If a message built from sequences of strings and numbers is hard-coded, it cannot be translated into other languages. For example, note the different positions of the parameters "3" and "G" in the following translations:
- The disk G contains 3 files. (English)
- Il y a 3 fichiers sur le disque G. (French)
The class MessageFormat provides a means to produce concatenated messages in language-neutral way. The MessageFormat object takes a set of objects, formats them, and then inserts the formatted strings into the pattern at the appropriate places.
ParsePosition Class
The class ParsePosition is used by the Format class and its subclasses to keep track of the current position during parsing. The parseObject() method in the Format class requires a ParsePosition object as an argument.
FieldPosition Class
The FieldPosition class is used by the Format class and its subclasses to identify fields in formatted output. One version of the format() method in the Format class requires a FieldPosition object as an argument.
Locale-Sensitive String Operations
Programs frequently need to manipulate strings. Common operations on strings include searching and sorting. Some tasks, such as collating strings or finding various boundaries in text, are surprisingly difficult to get right and are even more difficult when multiple languages must be considered. The Java Platform provides classes for handling many of these common string manipulations in a locale-sensitive manner.
Collator Class
The Collator class performs locale-sensitive string comparison. Programmers use this class to build searching and alphabetical sorting routines for natural language text. Collator is an abstract base class. Its subclasses implement specific collation strategies. One subclass, RuleBasedCollator, is applicable to a wide set of languages. Other subclasses may be created to handle more specialized needs.
RuleBasedCollator Class
The RuleBasedCollator class, which is a concrete subclass of the Collator class, provides a simple, data-driven, table collator. Using RuleBasedCollator, a programmer can create a customized table-based collator. For example, a programmer can build a collator that will ignore (or notice) uppercase letters, accents, and Unicode combining characters.

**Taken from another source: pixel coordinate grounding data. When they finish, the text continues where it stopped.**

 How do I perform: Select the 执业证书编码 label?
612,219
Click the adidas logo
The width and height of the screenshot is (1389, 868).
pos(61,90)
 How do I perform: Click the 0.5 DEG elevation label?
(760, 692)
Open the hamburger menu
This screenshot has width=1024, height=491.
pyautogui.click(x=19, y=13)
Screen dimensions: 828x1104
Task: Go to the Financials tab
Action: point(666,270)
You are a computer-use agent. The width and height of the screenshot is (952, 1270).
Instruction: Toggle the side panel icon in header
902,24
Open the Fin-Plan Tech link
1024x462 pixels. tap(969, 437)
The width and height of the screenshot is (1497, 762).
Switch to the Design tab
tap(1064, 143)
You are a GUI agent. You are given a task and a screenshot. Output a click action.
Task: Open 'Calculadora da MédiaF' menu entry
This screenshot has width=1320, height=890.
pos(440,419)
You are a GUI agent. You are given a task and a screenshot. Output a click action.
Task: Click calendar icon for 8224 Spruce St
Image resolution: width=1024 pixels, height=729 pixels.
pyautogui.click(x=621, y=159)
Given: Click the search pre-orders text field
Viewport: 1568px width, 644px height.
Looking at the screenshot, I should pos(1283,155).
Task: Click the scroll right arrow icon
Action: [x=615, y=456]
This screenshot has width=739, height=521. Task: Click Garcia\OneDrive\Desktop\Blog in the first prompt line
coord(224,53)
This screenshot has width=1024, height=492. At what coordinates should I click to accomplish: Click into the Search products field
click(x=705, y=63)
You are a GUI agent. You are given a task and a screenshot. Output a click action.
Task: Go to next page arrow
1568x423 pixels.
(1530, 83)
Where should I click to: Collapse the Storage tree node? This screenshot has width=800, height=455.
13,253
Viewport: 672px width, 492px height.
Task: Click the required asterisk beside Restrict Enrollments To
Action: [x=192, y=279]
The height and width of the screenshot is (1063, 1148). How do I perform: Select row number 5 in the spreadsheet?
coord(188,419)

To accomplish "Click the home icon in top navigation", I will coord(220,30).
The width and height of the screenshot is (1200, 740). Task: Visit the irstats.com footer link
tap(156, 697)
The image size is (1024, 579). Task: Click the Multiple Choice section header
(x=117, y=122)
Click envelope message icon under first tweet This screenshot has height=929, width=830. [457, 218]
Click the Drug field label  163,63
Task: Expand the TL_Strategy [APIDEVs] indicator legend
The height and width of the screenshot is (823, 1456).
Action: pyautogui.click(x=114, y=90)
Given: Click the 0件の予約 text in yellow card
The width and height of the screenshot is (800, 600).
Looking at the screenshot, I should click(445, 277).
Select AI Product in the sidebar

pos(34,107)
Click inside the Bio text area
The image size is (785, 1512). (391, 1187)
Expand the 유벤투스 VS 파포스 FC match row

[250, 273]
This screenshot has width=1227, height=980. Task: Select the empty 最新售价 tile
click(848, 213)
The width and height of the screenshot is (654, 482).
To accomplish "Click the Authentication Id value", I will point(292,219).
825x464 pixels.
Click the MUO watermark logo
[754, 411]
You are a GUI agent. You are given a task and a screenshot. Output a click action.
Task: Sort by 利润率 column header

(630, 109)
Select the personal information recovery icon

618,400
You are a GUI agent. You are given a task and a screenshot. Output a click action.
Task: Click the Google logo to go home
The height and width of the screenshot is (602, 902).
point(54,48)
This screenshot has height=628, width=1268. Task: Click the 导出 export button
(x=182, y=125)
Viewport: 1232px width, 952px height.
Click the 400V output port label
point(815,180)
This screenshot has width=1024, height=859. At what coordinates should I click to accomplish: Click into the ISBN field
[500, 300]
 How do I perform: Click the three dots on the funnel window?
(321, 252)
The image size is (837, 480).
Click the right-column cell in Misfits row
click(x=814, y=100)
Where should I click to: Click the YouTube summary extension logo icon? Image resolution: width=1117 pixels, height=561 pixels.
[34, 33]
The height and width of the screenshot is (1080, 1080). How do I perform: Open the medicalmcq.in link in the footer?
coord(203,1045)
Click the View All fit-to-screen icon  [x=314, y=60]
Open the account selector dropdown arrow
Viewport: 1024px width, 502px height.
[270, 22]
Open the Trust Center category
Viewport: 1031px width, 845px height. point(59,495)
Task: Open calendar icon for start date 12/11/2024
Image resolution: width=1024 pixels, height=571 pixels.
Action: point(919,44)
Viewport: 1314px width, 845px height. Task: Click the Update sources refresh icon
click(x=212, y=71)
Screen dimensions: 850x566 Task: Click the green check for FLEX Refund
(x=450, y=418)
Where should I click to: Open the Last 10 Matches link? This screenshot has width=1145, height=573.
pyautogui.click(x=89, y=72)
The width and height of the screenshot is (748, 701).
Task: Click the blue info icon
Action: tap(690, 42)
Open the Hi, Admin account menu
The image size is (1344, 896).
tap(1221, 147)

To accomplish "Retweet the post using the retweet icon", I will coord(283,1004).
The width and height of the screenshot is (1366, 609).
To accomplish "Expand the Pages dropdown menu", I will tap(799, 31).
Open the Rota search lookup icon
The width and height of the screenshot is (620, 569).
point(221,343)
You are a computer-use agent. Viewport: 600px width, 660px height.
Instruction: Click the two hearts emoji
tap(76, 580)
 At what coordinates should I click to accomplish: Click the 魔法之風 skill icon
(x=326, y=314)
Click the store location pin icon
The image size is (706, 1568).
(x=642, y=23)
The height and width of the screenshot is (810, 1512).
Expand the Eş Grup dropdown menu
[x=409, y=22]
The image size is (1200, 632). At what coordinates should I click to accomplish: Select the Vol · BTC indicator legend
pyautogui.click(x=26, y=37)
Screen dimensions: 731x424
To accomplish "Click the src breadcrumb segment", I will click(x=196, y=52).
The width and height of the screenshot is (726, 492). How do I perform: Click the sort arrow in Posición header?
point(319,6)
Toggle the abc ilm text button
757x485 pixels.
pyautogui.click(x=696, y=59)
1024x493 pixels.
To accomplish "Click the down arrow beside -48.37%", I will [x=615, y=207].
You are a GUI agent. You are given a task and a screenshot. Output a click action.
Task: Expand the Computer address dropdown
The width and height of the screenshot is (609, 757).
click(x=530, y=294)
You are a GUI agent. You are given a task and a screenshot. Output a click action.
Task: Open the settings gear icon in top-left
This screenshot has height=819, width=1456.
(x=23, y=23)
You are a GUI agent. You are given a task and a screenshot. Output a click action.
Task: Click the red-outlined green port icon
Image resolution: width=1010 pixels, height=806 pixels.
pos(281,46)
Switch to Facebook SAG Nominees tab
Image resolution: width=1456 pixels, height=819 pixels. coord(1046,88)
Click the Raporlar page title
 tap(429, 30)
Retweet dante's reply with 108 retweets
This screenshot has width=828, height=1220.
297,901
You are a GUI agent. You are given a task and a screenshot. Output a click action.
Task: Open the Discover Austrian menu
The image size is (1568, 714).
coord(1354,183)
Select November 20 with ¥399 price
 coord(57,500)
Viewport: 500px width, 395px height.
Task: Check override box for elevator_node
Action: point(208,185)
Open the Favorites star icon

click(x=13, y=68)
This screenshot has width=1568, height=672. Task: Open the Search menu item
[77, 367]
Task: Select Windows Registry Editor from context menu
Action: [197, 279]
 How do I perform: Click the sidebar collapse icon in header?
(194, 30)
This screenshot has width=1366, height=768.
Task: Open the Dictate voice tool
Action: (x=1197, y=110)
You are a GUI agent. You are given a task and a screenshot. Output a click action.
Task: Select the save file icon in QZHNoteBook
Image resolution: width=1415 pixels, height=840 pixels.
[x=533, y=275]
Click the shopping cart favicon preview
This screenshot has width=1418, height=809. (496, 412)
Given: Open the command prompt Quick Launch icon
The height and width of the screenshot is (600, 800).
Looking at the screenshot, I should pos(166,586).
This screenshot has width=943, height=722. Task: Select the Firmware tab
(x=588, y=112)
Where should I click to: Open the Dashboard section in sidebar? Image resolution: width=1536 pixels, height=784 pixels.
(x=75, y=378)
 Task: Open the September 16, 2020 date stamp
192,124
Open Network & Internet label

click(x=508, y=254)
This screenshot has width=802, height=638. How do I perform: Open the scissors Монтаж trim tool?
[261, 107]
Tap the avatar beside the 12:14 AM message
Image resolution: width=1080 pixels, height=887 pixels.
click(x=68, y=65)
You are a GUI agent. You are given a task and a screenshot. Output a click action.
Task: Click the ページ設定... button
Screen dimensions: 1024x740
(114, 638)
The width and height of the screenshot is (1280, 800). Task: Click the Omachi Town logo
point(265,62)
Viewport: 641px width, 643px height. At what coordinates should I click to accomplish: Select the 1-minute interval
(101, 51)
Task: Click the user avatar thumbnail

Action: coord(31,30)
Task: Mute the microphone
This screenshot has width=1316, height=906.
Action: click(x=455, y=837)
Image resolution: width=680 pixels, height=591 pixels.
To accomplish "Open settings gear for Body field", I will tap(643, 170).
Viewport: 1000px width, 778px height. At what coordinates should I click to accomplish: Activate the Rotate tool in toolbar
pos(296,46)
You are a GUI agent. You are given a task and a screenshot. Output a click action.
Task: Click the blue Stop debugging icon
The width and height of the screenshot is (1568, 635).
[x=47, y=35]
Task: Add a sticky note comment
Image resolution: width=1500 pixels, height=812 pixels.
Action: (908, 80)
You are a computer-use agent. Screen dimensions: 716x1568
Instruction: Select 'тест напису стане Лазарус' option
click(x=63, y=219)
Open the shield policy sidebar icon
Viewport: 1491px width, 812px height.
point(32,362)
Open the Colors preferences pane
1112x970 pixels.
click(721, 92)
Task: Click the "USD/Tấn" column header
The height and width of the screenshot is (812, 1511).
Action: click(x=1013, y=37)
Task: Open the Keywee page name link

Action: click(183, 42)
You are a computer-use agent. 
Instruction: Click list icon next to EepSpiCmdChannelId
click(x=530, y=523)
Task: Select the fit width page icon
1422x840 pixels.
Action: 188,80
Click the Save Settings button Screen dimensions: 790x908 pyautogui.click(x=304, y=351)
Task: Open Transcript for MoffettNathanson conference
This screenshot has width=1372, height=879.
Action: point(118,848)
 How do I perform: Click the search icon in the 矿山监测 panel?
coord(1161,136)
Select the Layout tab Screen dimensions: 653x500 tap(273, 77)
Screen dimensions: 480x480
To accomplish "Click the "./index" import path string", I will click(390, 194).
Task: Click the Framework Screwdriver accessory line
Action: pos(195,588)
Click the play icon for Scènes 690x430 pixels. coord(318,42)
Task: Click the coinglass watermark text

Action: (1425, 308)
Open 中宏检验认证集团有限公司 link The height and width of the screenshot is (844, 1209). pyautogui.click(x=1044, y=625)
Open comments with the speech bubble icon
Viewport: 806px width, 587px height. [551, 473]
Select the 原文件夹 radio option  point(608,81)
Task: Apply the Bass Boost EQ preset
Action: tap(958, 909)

CollationElementIterator Class
The CollationElementIterator class is used as an iterator to walk through each character of an international string. Programmers use the iterator to return the ordering priority of the positioned character. The ordering priority of a character, or key, defines how a character is collated in the given Collator object. The CollationElementIterator class is used by the compare() method of the RuleBasedCollator class.